Yesterday commercial banks quoted the shilling at a five-day low last seen on October 22 of 2,708/2,718, weaker than Monday’s close of 2,702/2,712. Prior to its decline this past week, the shilling last traded weaker than 2,700 to the dollar in January 2013 a report by The East African says.
“Pressure on the shilling is rising because we have strong and consistent demand from manufacturing and energy firms,” said Ahmed Kalule, trader at Bank of Africa.
“My thinking is we’ll see more depreciation unless Bank of Uganda (central bank) comes in on the supply side.”
The local currency has been under pressure largely on account of strong demand from importers who are making payments for their monthly imports and others shipping in goods in advance for year-end holiday shoppers.
FX inflows seem to have reduced considerably and given that this particular week, there is no government securities auction.

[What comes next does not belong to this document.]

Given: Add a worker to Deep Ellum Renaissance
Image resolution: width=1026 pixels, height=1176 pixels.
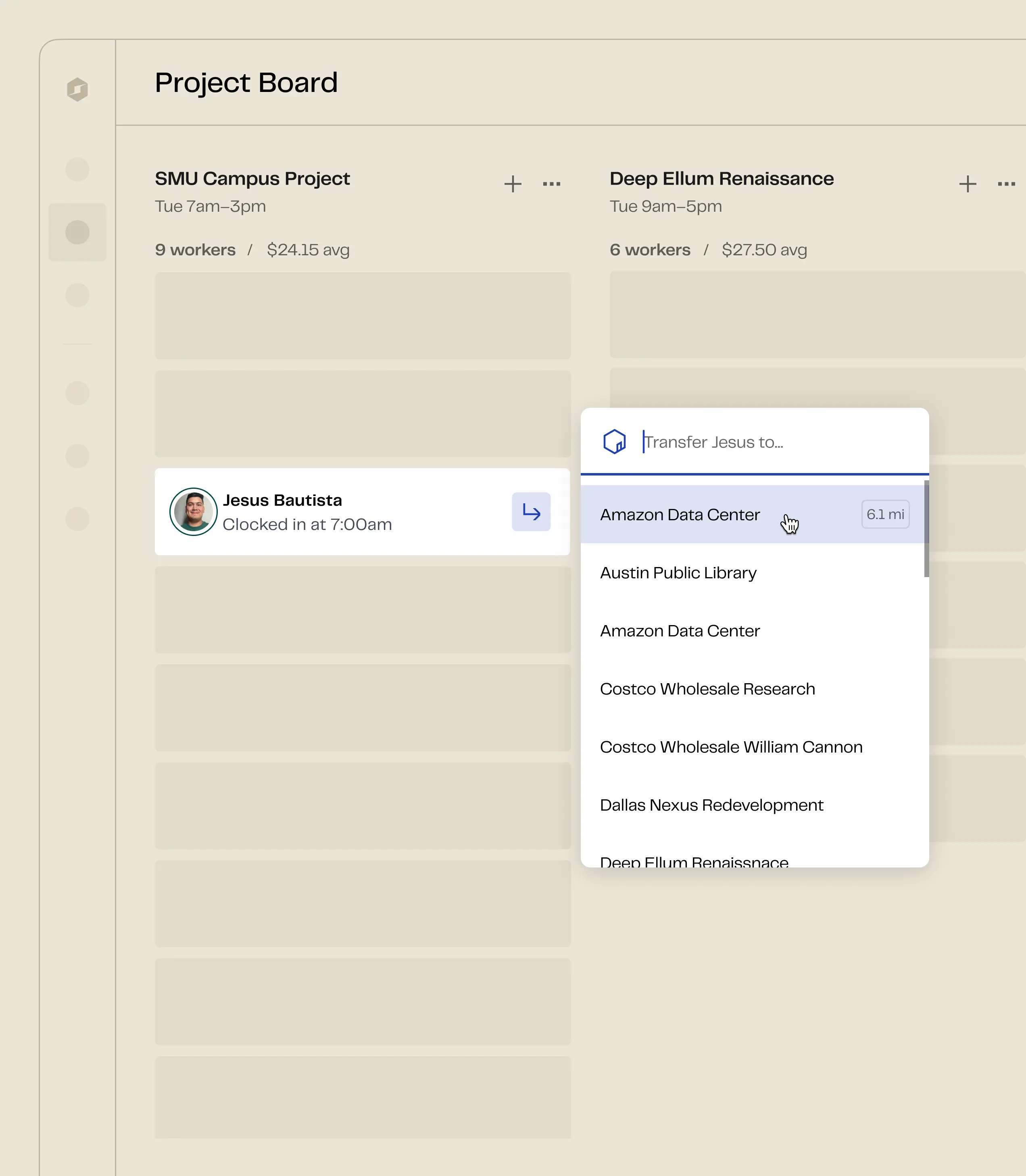Looking at the screenshot, I should (967, 184).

Under the current market conditions the shilling is poised to touch further lows. The market expectation is that the Central Bank is likely to swing into action and arrest the decline.
Going forward, the reality is that currency headwinds are unlikely to turn into currency tailwinds soon because of the lack of strong fundamentals, primarily the current account deficit.
The Ugandan shilling last suffered huge depreciation rates in October 2011 when it touched Ush2,900 per dollar.